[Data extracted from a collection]
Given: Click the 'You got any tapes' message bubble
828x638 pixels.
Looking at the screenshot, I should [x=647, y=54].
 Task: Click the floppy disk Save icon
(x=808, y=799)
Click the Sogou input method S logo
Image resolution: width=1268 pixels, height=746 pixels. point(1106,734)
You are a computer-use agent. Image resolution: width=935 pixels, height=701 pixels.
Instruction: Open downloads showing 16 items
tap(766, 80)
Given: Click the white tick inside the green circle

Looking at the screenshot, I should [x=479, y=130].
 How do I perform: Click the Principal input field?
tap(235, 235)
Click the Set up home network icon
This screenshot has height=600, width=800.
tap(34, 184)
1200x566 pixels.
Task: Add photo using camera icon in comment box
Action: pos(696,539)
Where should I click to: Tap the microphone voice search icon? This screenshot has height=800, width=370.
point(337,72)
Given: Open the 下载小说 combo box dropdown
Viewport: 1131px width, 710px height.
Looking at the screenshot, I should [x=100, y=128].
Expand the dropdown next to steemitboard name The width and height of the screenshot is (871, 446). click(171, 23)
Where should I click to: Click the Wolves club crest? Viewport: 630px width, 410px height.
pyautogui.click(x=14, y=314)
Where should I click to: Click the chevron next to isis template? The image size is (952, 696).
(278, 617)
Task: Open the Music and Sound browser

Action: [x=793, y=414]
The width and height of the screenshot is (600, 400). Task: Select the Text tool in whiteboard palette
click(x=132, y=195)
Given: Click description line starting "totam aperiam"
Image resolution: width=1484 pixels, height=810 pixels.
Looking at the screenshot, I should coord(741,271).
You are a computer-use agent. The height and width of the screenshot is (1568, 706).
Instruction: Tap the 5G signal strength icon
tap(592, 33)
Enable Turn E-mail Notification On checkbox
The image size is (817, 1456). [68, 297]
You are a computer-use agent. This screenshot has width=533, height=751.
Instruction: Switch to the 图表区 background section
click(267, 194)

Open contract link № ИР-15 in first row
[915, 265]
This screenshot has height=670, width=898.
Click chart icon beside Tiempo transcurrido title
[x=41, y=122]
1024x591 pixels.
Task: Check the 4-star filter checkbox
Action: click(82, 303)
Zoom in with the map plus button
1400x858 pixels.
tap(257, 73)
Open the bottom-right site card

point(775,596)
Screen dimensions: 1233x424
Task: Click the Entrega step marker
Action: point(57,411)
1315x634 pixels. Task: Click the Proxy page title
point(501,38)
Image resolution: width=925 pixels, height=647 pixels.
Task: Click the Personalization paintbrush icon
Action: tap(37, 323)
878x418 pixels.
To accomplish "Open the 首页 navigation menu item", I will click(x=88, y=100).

Task goal:
Type out all of the records again, exactly.

Solution to the problem:
Given: Click the 'You got any tapes' message bubble
828x638 pixels.
Looking at the screenshot, I should [x=647, y=54].
 Task: Click the floppy disk Save icon
(x=808, y=799)
Click the Sogou input method S logo
Image resolution: width=1268 pixels, height=746 pixels. point(1106,734)
You are a computer-use agent. Image resolution: width=935 pixels, height=701 pixels.
Instruction: Open downloads showing 16 items
tap(766, 80)
Given: Click the white tick inside the green circle

Looking at the screenshot, I should [x=479, y=130].
 How do I perform: Click the Principal input field?
tap(235, 235)
Click the Set up home network icon
This screenshot has height=600, width=800.
tap(34, 184)
1200x566 pixels.
Task: Add photo using camera icon in comment box
Action: pos(696,539)
Where should I click to: Tap the microphone voice search icon? This screenshot has height=800, width=370.
point(337,72)
Given: Open the 下载小说 combo box dropdown
Viewport: 1131px width, 710px height.
Looking at the screenshot, I should [x=100, y=128].
Expand the dropdown next to steemitboard name The width and height of the screenshot is (871, 446). click(171, 23)
Where should I click to: Click the Wolves club crest? Viewport: 630px width, 410px height.
pyautogui.click(x=14, y=314)
Where should I click to: Click the chevron next to isis template? The image size is (952, 696).
(278, 617)
Task: Open the Music and Sound browser

Action: [x=793, y=414]
The width and height of the screenshot is (600, 400). Task: Select the Text tool in whiteboard palette
click(x=132, y=195)
Given: Click description line starting "totam aperiam"
Image resolution: width=1484 pixels, height=810 pixels.
Looking at the screenshot, I should coord(741,271).
You are a computer-use agent. The height and width of the screenshot is (1568, 706).
Instruction: Tap the 5G signal strength icon
tap(592, 33)
Enable Turn E-mail Notification On checkbox
The image size is (817, 1456). [68, 297]
You are a computer-use agent. This screenshot has width=533, height=751.
Instruction: Switch to the 图表区 background section
click(267, 194)

Open contract link № ИР-15 in first row
[915, 265]
This screenshot has height=670, width=898.
Click chart icon beside Tiempo transcurrido title
[x=41, y=122]
1024x591 pixels.
Task: Check the 4-star filter checkbox
Action: click(82, 303)
Zoom in with the map plus button
1400x858 pixels.
tap(257, 73)
Open the bottom-right site card

point(775,596)
Screen dimensions: 1233x424
Task: Click the Entrega step marker
Action: point(57,411)
1315x634 pixels. Task: Click the Proxy page title
point(501,38)
Image resolution: width=925 pixels, height=647 pixels.
Task: Click the Personalization paintbrush icon
Action: tap(37, 323)
878x418 pixels.
To accomplish "Open the 首页 navigation menu item", I will click(x=88, y=100).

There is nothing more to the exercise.